For most of the evening the prospects seemed gloomy. Dollerby had a slight lead over Yusif and the only precinct left to report was Mount View. Mount View was a Republican bastion and in the last election the closest any of the Democratic candidates had come to victory was more than a hundred votes behind the Republican. Yet, there had been some reason to hope. At least half the Sheriff's deputies lived in Mount View and they were not happy that Dollerby was prosecuting deputies. As well, Greg Harvey was unliked by the deputies because he was the person who did all the Sheriff’s dirty work, including punishment and firing.
Then the results came in and Yusif carried the town by twenty-seven votes.
The beer was flowing freely from the kegs in the kitchen and everyone was walking around with blue solo cups. The music was turned up, the lights in the main room dimmed, and it seemed like everyone under the age of fifty was dancing in the main room.
Yusif was outside with some of the older men, most of whom were smoking cigars. He could see the giant “Elect Bo & Joe” sign down by the road. His feelings were mixed. He was flush with victory, but also recognized the price. His relationship with his two best friends had been sacrificed for principle and a political job.
Brad did not call to concede or offer his congratulations. Maggie called. She was terse and cold, giving a formal congratulations and hanging up even as he thanked her.
As he stood there studying his ambivalence, the music in the house stopped and a chant of “joe, joe, Joe, JOE . . .” broke through his thoughts. He turned toward the house just as Maddy opened the door. “You better get in here, “Joe”, before this gang rips Daddy’s house apart looking for you.
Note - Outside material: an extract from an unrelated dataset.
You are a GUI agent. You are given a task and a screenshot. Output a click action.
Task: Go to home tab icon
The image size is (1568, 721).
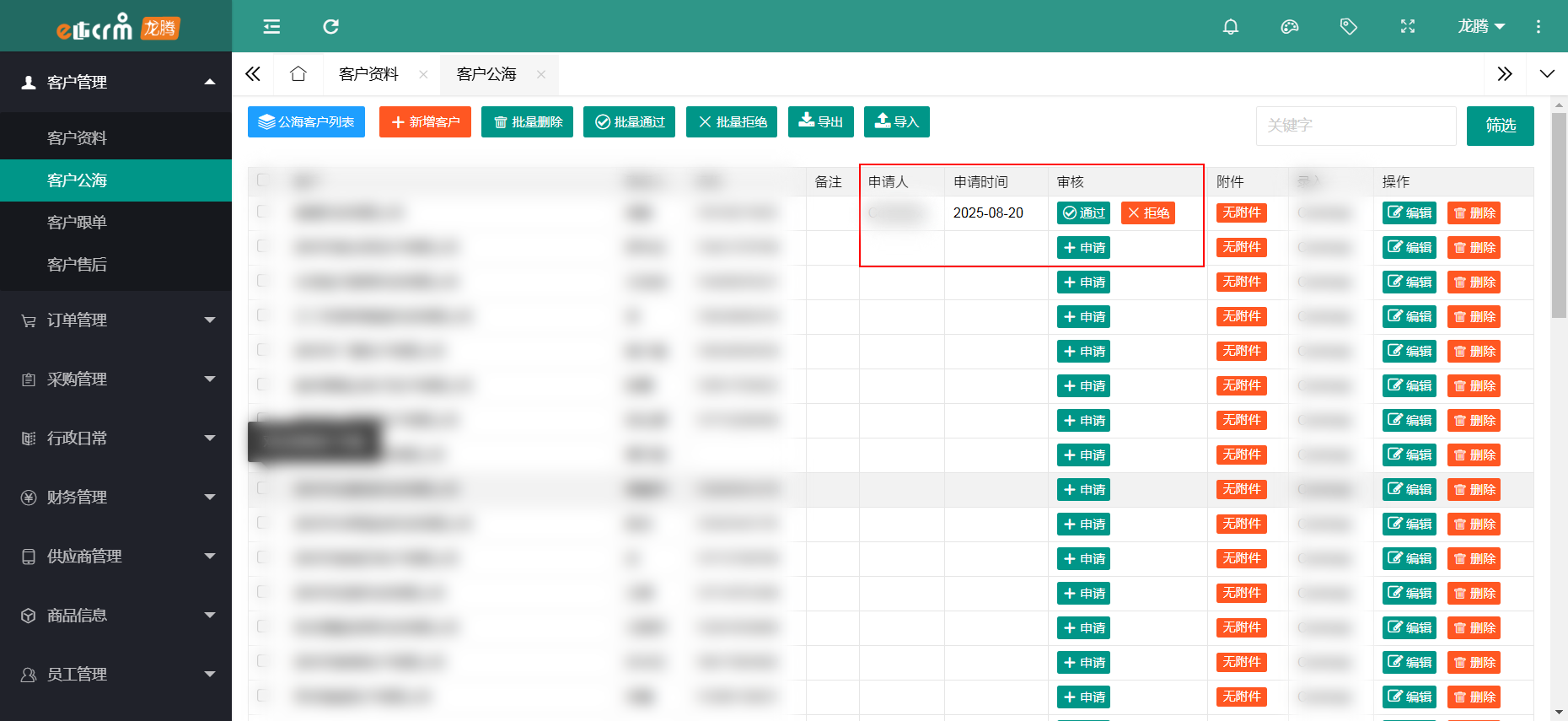click(298, 74)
I think they want a speech from the conquering hero.”
Yusif put his arm around Maddy and they walked back into the house together.
It was late and Jerome sat alone, reading Interior Castle, in a little chapel attached to Saint Mary of Serenity church in Fairfax. It was separated from the church proper by a small glass wall and had just enough room in it for the tabernacle and four small pews which might seat sixteen people. It was a place for prayer and reverence. Jerome hoped it would serve as a sanctuary as well.
He knew he was asleep when a voice came from behind him.
“Really? Jerome, has He ever stopped me from talking to you before?”
“I don't think it's the Lord's fault that I cannot rid myself of you.” Jerome replied. “It's my lack of faith. Were I able to embrace the Holy Trinity more fully there would be no room for you.”
“That's a mighty convenient excuse. If they don't act it's because you failed them. Your Trinitarian God never seems to take responsibility for its own failures.”
“Speaking of failures,” the voice continued, “have you seen the result of your own failure yet?”
“That was no failure. It was merely an election result.”
"Sure about that, are you? Even after I told you of all the good Dollerby could have done without your interference?"
"All you told me was that he would become powerful. And all of that power would have been founded in the blood of a man Brad caused to be killed."
"You are good at rationalizing things, Priest. You can't see the trouble you've caused yet."
Jerome's anger flared. "Free will. It is given by God to everyone and everyone in Bartlette was exercising their free will. You cannot lay this at my feet!"
"I don't have to, Priest. You'll do that all by yourself. You know you are responsible for the things that are going to go wrong, whether you will admit it to me or not."
When Jerome woke, he spent a long time with his head bowed in prayer.